Second, we developed a multivariable logistic regression model to estimate a propensity score for each patient’s likelihood of achieving early mobilization. The covariates included to generate the propensity score were as follows: age, sex, BMI, CCI, APACHE II and total SOFA score at the ICU admission, the route to the ICU, ambulatory dependence before the hospital admission, the diagnosis of septic shock at ICU admission, the receipt of the Maebashi early mobilization protocol, and the treatments which patients received during their ICU stays [invasive mechanical ventilation, ECMO, renal replacement therapy, corticosteroid, neuromuscular blockade, analgesia with fentanyl, sedation with midazolam and propofol, and catecholamine use (noradrenaline, dopamine, or dobutamine)]. We then applied stabilized inverse probability weights (sIPWs) [32, 33] to calculate the adjusted odds ratios (OR) and 95% confidence intervals (CIs) of patients in the EM group relative to the non-EM group for the primary outcomes, and the adjusted means and 95% CIs for both groups for the secondary outcomes.

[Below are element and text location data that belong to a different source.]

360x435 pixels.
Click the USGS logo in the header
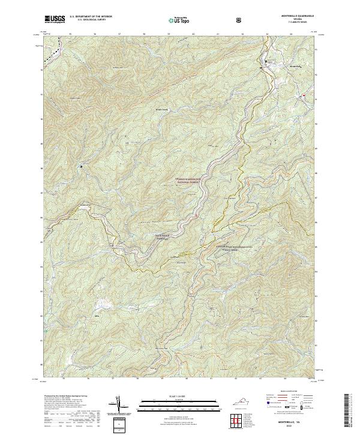pos(55,19)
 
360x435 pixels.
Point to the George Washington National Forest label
pos(191,179)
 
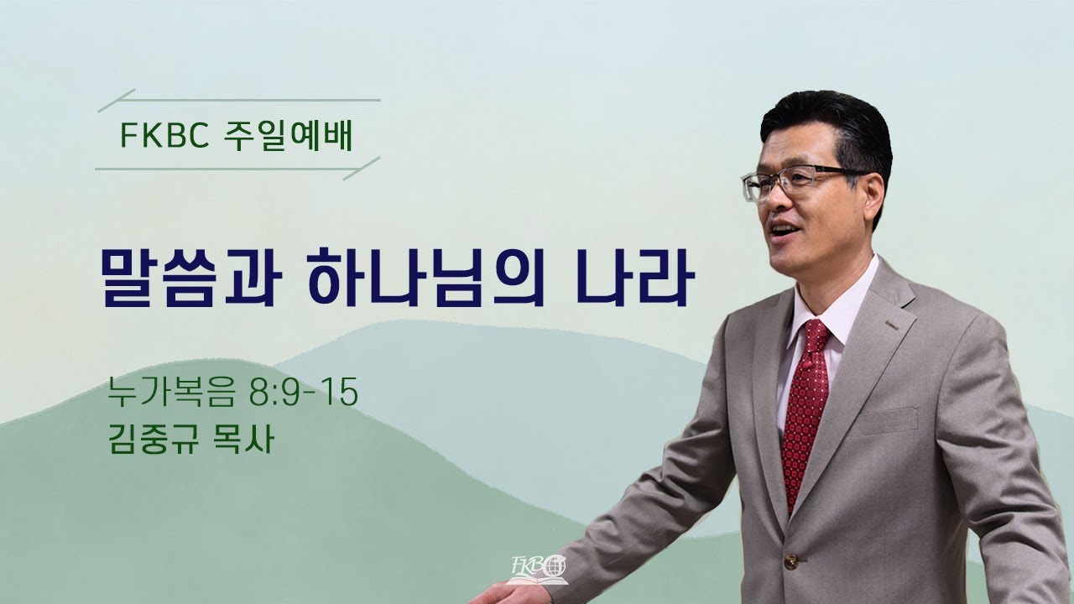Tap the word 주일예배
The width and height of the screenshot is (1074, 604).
(289, 135)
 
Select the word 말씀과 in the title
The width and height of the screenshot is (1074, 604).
(190, 278)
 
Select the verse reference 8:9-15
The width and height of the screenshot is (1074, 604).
(304, 392)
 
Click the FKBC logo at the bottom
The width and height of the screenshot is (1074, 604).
(538, 570)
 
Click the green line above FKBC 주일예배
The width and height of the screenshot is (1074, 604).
(239, 100)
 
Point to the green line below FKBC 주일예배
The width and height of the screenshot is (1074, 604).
(237, 169)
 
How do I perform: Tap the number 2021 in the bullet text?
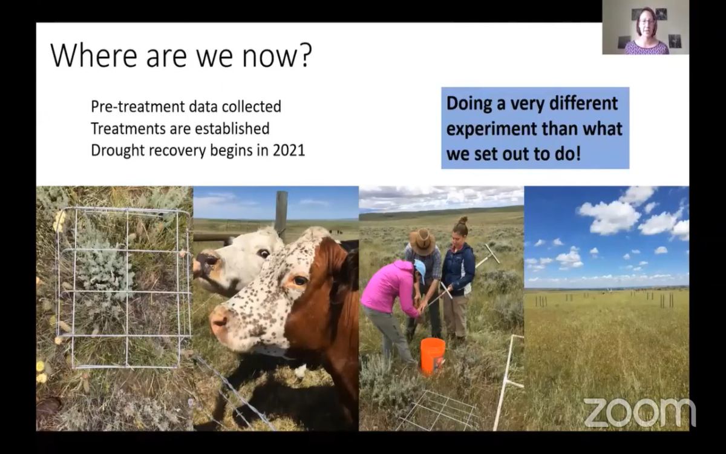(289, 151)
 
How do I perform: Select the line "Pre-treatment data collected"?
(186, 107)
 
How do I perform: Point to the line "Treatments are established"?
(180, 129)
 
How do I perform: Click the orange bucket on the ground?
(433, 355)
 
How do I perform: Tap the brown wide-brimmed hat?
(422, 241)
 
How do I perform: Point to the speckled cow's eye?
(300, 280)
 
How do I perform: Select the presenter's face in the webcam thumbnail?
(646, 26)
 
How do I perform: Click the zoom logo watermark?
(639, 412)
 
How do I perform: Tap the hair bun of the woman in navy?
(463, 220)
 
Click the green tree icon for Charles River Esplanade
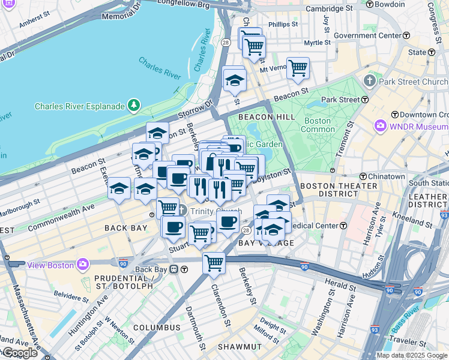click(133, 107)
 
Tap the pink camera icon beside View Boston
click(82, 265)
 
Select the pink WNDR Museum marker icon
click(380, 127)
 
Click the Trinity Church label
click(215, 211)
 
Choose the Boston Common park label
click(318, 125)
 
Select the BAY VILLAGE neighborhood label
click(266, 243)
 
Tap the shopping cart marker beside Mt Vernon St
click(297, 68)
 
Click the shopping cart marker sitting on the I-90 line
click(214, 262)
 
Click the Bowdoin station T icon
click(369, 4)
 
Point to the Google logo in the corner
click(20, 353)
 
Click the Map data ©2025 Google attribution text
click(412, 355)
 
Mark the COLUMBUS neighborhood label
click(157, 328)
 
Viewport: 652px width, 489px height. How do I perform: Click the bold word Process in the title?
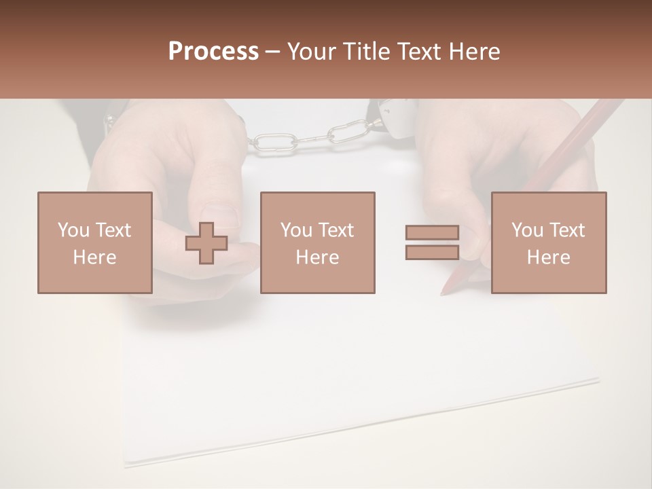pos(213,52)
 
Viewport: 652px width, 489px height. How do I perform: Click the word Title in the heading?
pos(367,52)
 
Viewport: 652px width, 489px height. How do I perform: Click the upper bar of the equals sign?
pos(432,232)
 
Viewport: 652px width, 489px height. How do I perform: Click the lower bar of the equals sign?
pos(432,252)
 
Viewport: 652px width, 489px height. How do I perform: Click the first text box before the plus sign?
pos(94,242)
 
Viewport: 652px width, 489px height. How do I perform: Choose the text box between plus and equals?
pos(317,242)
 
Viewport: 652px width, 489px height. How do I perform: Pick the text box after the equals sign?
pos(548,242)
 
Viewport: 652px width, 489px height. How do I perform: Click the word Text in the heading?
pos(420,52)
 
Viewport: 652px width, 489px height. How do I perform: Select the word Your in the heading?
pos(313,52)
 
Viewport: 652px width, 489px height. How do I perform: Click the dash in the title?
pos(273,52)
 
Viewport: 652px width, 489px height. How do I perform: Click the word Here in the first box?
pos(94,257)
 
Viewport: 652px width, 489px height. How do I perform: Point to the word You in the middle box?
pos(296,230)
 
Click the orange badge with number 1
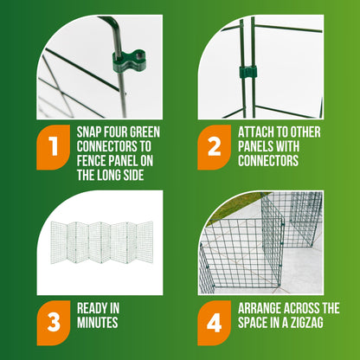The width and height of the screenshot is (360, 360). coord(54,147)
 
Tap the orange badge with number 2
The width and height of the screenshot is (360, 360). coord(215,147)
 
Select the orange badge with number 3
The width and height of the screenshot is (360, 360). coord(54,323)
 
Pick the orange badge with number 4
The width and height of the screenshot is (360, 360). coord(215,323)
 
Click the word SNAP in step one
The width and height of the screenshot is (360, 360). coord(89,132)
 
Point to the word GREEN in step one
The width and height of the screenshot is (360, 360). coord(145,132)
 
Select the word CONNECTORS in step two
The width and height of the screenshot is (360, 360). coord(268,161)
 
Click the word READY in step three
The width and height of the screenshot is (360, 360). coord(90,308)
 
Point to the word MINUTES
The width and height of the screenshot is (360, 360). coord(98,323)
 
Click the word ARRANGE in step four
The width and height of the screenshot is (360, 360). coord(259,308)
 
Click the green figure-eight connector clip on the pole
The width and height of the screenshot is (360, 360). coord(129,60)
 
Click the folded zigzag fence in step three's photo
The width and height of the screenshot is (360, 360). coord(102,242)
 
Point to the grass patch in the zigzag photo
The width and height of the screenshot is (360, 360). coord(231,209)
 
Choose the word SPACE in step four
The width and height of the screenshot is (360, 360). coord(253,323)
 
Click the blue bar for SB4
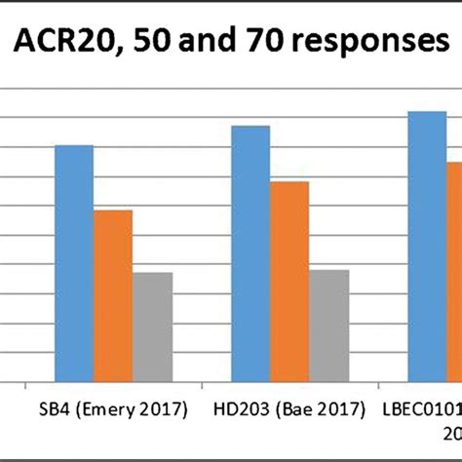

Next, we further analyzed data using alternative definitions of EM by changing the cutoff in days to mobilization by 1-day increments from 2 to 7 days. For each definition of EM, we implemented applied sIPWs as aforementioned to examine the changes in outcomes.

In addition, we performed two subgroup analyses: (i) excluding patients who did not achieve mobilization during their ICU stay from the non-EM group and (ii) excluding patients before June 2015, when the Maebashi early mobilization protocol was introduced. In each analysis, similar to the main analysis, we changed the cutoff in days to mobilization by 1-day increments from 2 to 7 days and applied sIPWs as aforementioned.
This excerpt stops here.